实现

一个parent数组用来储存每个节点 (node) 的最终父节点 (root)
一个find方法用来找寻当前节点 (node) 的最终父节点 (root)
一个union方法用来合并两个符合关系的节点
main方法对于需要合并的节点进行判断，并使用合并后的集合

//find the root parent of index i, it represent the whole cluster
public int find( int[] parent, int i ) {
    if(parent[i] == i) {
        return parent[i];
    }
    return find( parent, parent[i] );
}

//merge two node to the same parent because they are correlated
public void union ( int[] parent, int i, int j) {
    int ip = find ( parent, i );
    int jp = find ( parent, j );
    if ( ip != jp ) {
        parent[ jp ] = ip; 
    }
}

public int DSU(int[][] M) {
    if ( M.length == 0 ) {
        return 0;
    }
    //initialize the parent array
    int[] parent = new int [ M.length ];
    for (int i = 0; i < M.length; i++) {
        parent[ i ] = i;
    }
    for (int i = 0; i < M.length; i++) {   
        for (int j = 0; j < M.length; j++) {
            //if satisfied, merge them to one union
            if ( i != j && M[i][j] == 1) {
                union( parent, i, j );
           }
        }
    }
    int count = 0;
    //use the union result
    for (int i = 0; i < parent.length; i++) {
        if ( parent[i] == i ) {
            count++;       
        }
        return count;
}

写在一个function内

public int[] findRedundantConnection ( int[][] edges ) {
    //only one redundant edge, so number of nodes = edges.length
    int[] parent = new int [ edges.length ];
    for(int i = 0; i < edges.length; i++) {
        parent[ i ] = i;
    }
    for(int i = 0; i < edges.length; i++) {
        // because the node start at 1, parent[i] represent the parent of node i+1
        // minus 1 for check and modification, plus 1 when return results
        int start = edges[i][0]-1;
        int end = edges[i][1]-1;
        // ---------------- equivalent to find() function --------------------
        // recursively get the root of the union of start
        int sroot = start;
        while ( sroot != parent[sroot] ) {
            sroot = parent[sroot];
        }
        // recursively get the root of the union of end
        int eroot = end;
        while ( eroot != parent[eroot] ) {
            eroot = parent[eroot];
        }
        // ---------------- equivalent to union() function --------------------
        if ( sroot==eroot ) {
            // is already in the same union, current edge is redundant
            int[] ans= { start+1, end+1 };
            return ans;
        }else {
            // merge to the same union
            parent[eroot] = sroot;
        }
    }
    return null;
}

优化

路径优化 Path Compression

在find时使所有子节点均指向最终父节点，缩短递归查找父节点的路径
注：路径压缩并不会改变每个节点的秩

Path Compression

private int find(int[] parent, int p) {
    if( parent[i] == i ) {
        return parent[i];    
    }    
    parent[i] = find( parent, parent[i] );  //refresh value in the array before pass it to bottom
    return parent[i];
}

按秩合并 Union by Rank

在union时将节点少的树向节点(size)多的树合并。

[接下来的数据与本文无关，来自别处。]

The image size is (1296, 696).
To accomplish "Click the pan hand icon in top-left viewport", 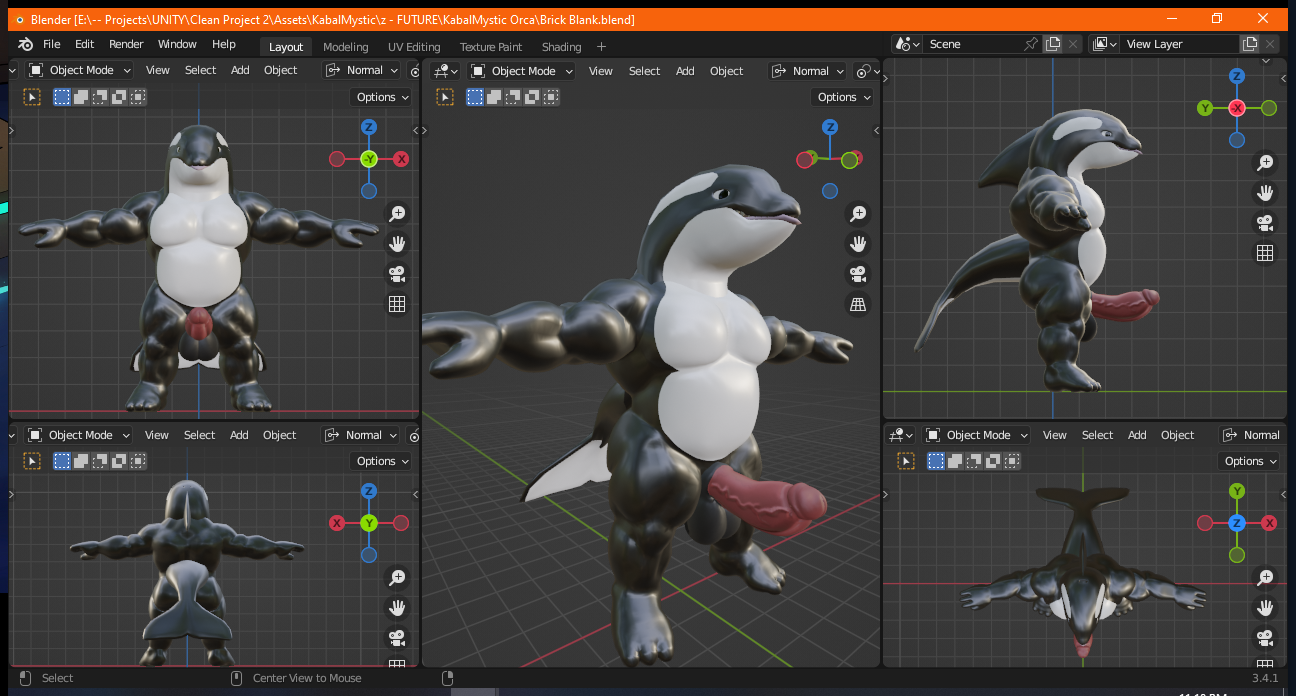I will coord(397,243).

因为节点多少并不一定代表树的高度，所以可以进一步抽象化为将高度(rank，即这里的秩)小的树合并向高度大的树，以减少向上搜索的复杂度

Union by Size

//merge tree with smaller size to tree with larger size
// size[i] is initialized in main method to 1
public void union ( int[] parent, int[] size, int i, int j) {
    int ip = find ( parent, i );
    int jp = find ( parent, j );
    if ( ip != jp ) {
        if ( size[ip] > size[jp] ) {
            parent[ jp ] = ip; 
            size[ip] += size[jp];
        } else {
            parent[ ip ] = jp;
            size[jp] += size[ip];
        }
    }
}

Union By Rank

//merge tree with smaller height to tree with larger height
// rank[i] is initialized in main method to 1
public void union ( int[] parent, int[] rank, int i, int j) {
    int ip = find ( parent, i );
    int jp = find ( parent, j );
    if ( ip != jp ) {
        //only have to modify rank if the current two trees are with equivalent height
        if ( rank[ip] > rank[jp] ) {
            parent[ jp ] = ip; 
        } else if ( rank[jp] > rank[ip] ) {
            parent[ ip ] = jp;
        } else {
            parent[ jp ] = ip; 
            rank[ip]++;
        }
    }
}

复杂度

N = 需要合并的节点数
空间： $O(N)$ ，建立了与节点树等长的parent数组
时间：当同时使用了路径压缩和按秩合并后，合并的时间复杂度为 $O(N\alpha(N))$ ≈ $O(N)$ 。单次操作复杂度为 $O(\alpha(N))$ ≈1。其中 $\alpha$ 是Inverse-Ackerman函数。如果只有路径压缩或按秩合并，单次操作复杂度为 $O\log{N}$ 。